• **Exercise goal**:
Give only the number of lines in the following entries where "button" appears.
**********
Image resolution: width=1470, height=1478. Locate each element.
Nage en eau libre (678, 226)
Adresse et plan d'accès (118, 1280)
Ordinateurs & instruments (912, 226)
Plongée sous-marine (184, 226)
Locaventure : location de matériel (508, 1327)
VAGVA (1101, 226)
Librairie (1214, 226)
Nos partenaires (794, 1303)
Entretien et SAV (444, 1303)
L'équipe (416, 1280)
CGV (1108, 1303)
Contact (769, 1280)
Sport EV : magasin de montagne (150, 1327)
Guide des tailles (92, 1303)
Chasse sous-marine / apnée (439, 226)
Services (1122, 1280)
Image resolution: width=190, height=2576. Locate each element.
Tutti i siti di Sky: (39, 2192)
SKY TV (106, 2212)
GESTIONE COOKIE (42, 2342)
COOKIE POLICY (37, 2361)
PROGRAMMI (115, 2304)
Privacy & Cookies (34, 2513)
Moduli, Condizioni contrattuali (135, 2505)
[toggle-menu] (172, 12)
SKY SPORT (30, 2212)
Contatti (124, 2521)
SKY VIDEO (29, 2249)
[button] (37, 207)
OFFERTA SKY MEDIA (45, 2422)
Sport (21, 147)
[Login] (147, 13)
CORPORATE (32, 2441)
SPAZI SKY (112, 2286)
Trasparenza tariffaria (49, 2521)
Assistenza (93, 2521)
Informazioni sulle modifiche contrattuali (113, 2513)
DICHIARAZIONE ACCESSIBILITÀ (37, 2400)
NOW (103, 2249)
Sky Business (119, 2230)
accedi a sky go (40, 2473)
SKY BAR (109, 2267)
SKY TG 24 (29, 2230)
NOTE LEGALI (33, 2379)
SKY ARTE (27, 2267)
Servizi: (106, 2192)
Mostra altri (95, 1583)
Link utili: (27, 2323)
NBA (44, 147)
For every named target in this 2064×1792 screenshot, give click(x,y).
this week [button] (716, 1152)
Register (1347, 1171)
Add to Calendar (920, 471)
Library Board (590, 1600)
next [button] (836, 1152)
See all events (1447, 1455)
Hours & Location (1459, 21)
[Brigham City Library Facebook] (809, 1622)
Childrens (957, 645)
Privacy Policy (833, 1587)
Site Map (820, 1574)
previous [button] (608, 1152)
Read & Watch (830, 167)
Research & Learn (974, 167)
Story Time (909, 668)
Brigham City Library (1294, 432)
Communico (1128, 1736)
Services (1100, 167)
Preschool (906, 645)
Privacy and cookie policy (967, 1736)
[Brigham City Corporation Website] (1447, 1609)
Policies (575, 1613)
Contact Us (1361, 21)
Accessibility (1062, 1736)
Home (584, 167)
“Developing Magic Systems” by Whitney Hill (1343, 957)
**********
• **Your response**:
4